Heute werden im Internet nur Zubehörartikel bestellt die ich genau kenne und noch nie daneben gegriffen. Wegen ein paar € möchte ich keinen Fisch verlieren.

Ruten + Rollen nur beim Händler. Noch im Ladengeschäft werden die Ruten auf Herz und Nieren getestet. Dabei ist auch schon mal eine Jiggingrute gebrochen. Das Gesicht des Verkäufers werde ich nicht vergessen....

Rollen sind im Ladengeschäft kaum zu testen. Außer Kurbelverhalten und Bremse. Wenn der Händler mehre gleiche Rollen im Ladengeschäft hat, kurbelt die *alle* durch! Die mit dem saubersten Kurbel- und Bremsverhalten kaufen. Glaubt mir die kurbeln nicht alle gleich!!

Im Vorfeld immer ausgiebig im Web nach Bewertungen recherchieren und auch die Schematics studieren. Durch meine Rollenwartungen sehe ich schnell die Stärken und Schwächen und was evtl. nachträglich verbessert werden kann. Z.B. Kunststoffbuchsen durch Kugellager ersetzen. Wenn einer Rolle keine Schematics beiliegen, lasst die Finger davon. Dann noch ganz wichtig zu fragen wie es mit Wartung/Reparaturen und Ersatzteile bestellt ist.

Hatte mal eine Hart No.1 8000 zur Reparatur. Den damaligen Generalimporteur ausfindig gemacht. Machte selbst keine Wartungen/Reparaturen und hatte auch keine Ersatzteile. Die Rolle hätte zugeschickt werden müssen. Wäre dann zum sog. Hersteller nach Spanien weitergeleitet worden und auf gleichem Weg wieder zurück..... Über Kosten und Zeit konnte keine Auskunft gegeben werden. Der Kunde hat daraufhin auf die Reparatur verzichtet und sich eine neue Rolle gekauft. Von solche Produkte sollte man besser die Finger lassen!


----------



## Sensitivfischer (25. September 2019)

Naturliebhaber schrieb:


> ....Bin wieder komplett zum Selbstbinden übergegangen.


Nix anderes macht auch Sinn.
Das ist wie Fertiggerichte aus dem Discounter vs. selber kochen.
Kann man vergessen, außer man ist partout zu blöd zum selber Binden bzw. zum Kochen.


----------



## Sensitivfischer (25. September 2019)

Ladi74 schrieb:


> .....Gamakazu-Haken (evtl werdet ihr mich jetzt steinigen).
> Hat mal ne gute Schleie gebissen waren die Dinger aufgebogen und der Fisch weg.
> Evtl. hatte ich auch ne schlechte Partie erwischt. Sonst hätte ich die ja nicht wieder gekauft.
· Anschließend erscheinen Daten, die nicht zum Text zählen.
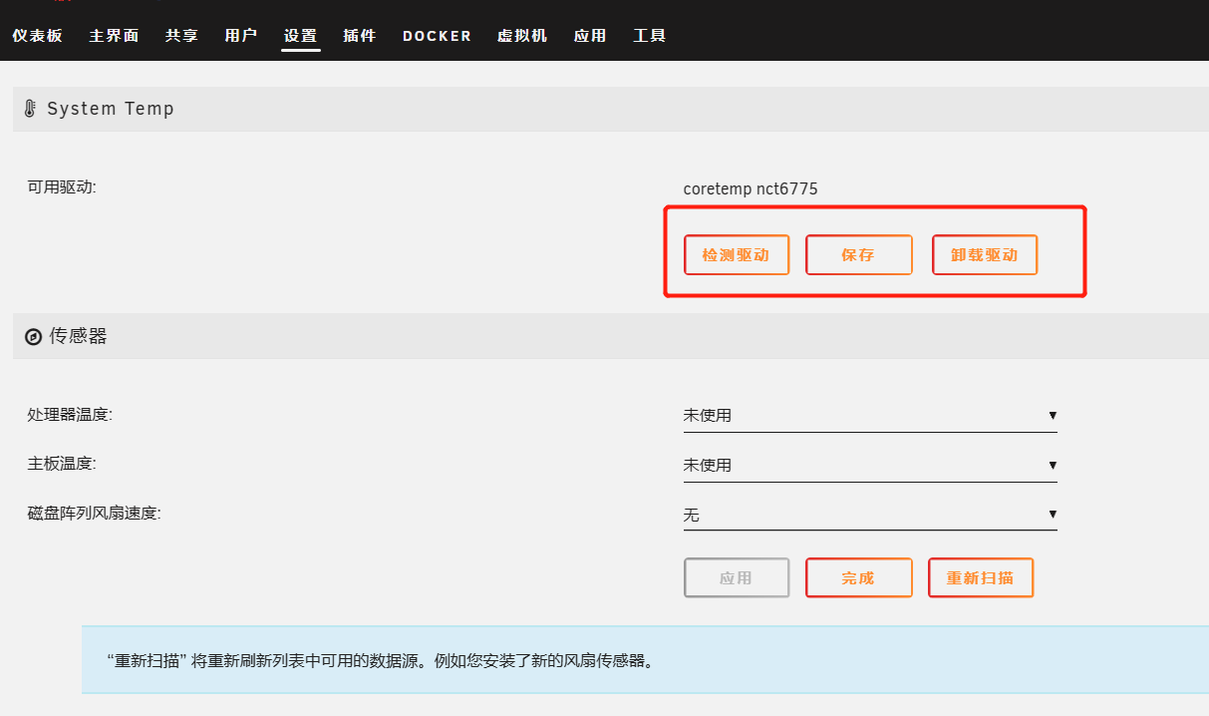Select the 用户 navigation tab
The width and height of the screenshot is (1209, 716).
(240, 36)
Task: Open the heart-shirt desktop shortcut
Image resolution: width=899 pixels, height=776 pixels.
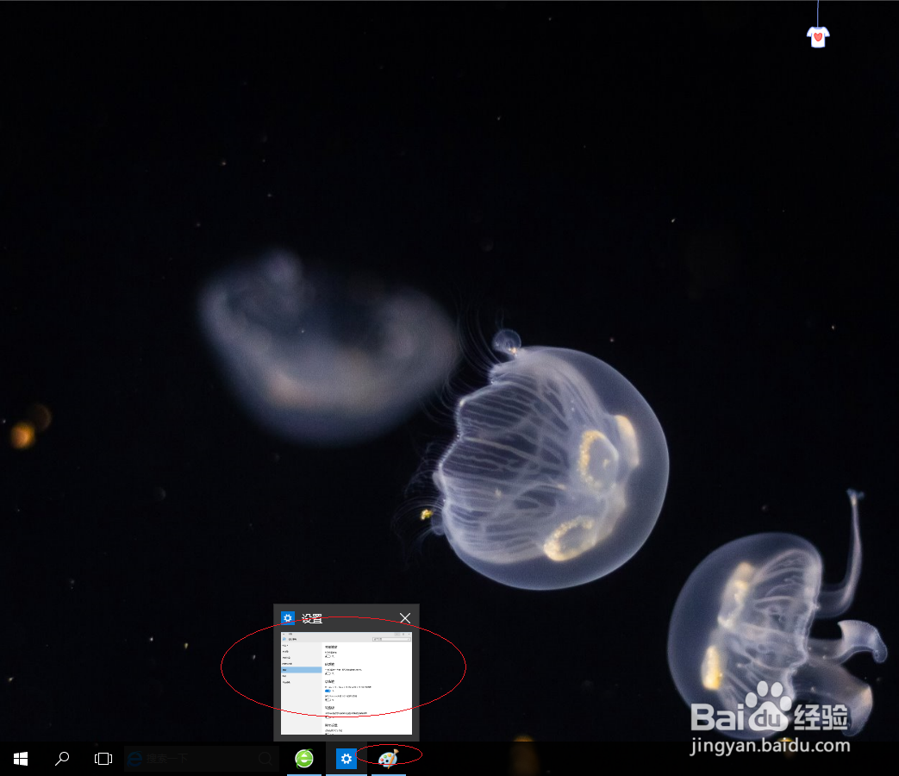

Da hattest du bestimmt Pech oder ein Plagiat erwischt. Wenn einer Haken kann => dann die Marken Gamakatsu und Owner!
Auch Endgametackle wie Splitringe kaufe ich nur von denen.


----------



## CaptainJoker (30. September 2019)

- Sänger Specitec Schnur, 0,32mm, 9,45Kg: Nach einigen Monaten Lagerung im trockenen Schrank zerbröselt
- Cormoran, Fertigvorfächer, Forelle: 8 von 10 Haken fielen beim Auspacken ab
- "Lieblingsköder" Gummifisch, 5 cm:  Die Barsche beißen denen immer den Schwanz ab
- Elbfang Swimmbait: 6 Hakenschenkel und die brechen nacheinander ab, wie Glas.
Ich habe mal einen bizarren, chinesischen Rutenhalter geschenkt bekommen. Das Teil sollte automatisch auslösen und anschlagen, wenn ein Fisch beißt. Tatsächlich hat er die Rute, über meinen Kopf hinweg, in den Wald geworfen. (Ja, in manchen Bundesländern sind die verboten. Bei uns nicht)


----------



## Andal (30. September 2019)

CaptainJoker schrieb:


> Ich habe mal einen bizarren, chinesischen Rutenhalter geschenkt bekommen. Das Teil sollte automatisch auslösen und anschlagen, wenn ein Fisch beißt. Tatsächlich hat er die Rute, über meinen Kopf hinweg, in den Wald geworfen. (Ja, in manchen Bundesländern sind die verboten. Bei uns nicht)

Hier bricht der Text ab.